### Work item
I'd ask you to write out the lines below exactly, with no images.

== Segment start ==

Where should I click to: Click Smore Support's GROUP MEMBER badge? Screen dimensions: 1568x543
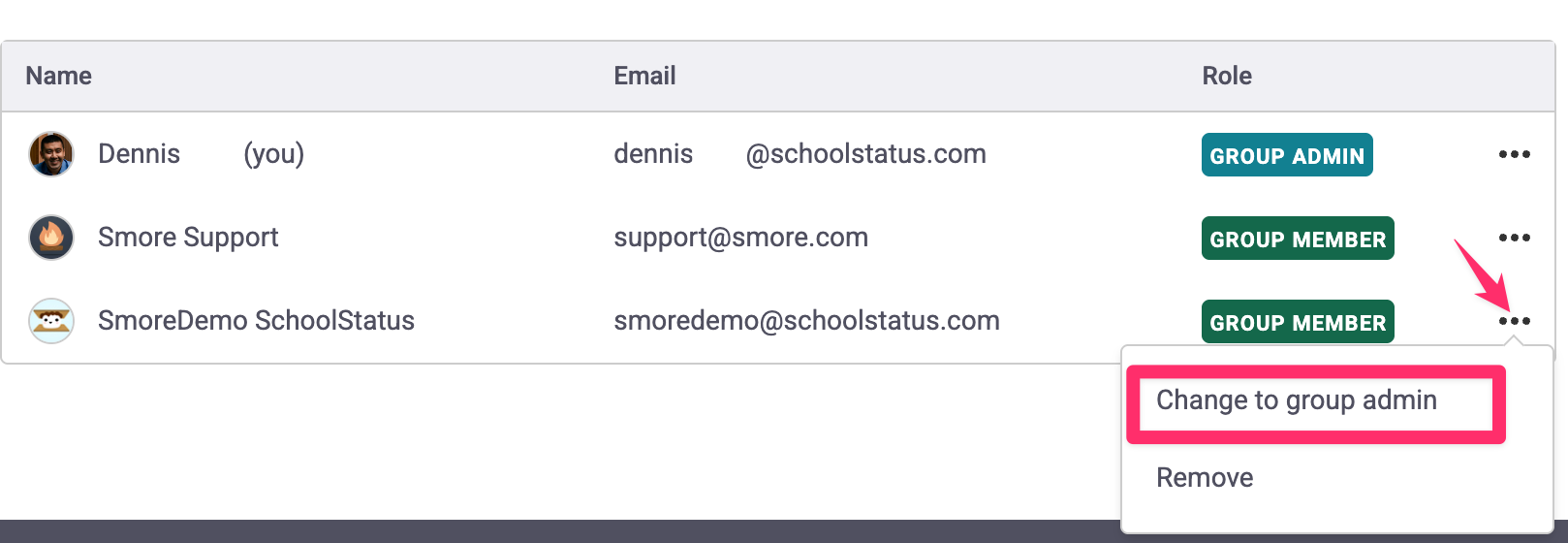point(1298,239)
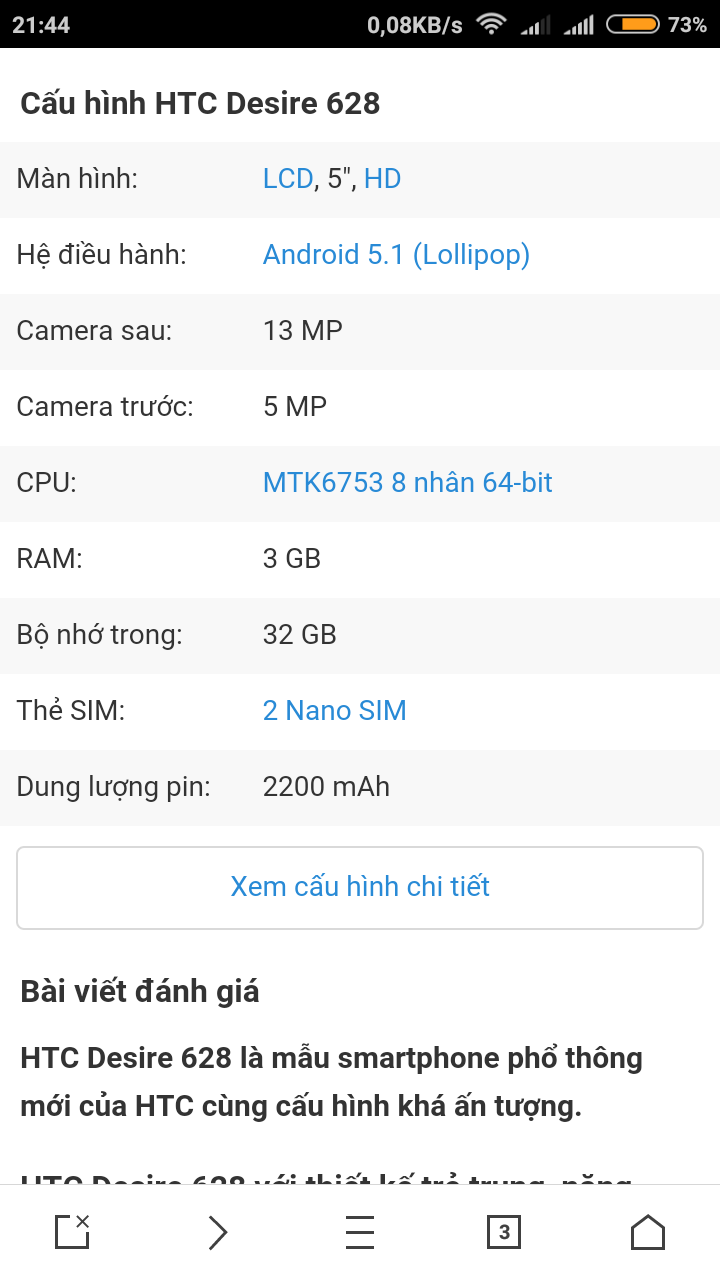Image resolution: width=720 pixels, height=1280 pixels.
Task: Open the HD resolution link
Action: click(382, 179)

== Segment end ==

### Problem solution
Where should I click to: Click Smore Support's GROUP MEMBER badge? Screen dimensions: 1568x543
point(1298,239)
Image resolution: width=720 pixels, height=1280 pixels.
Task: Open the HD resolution link
Action: click(382, 179)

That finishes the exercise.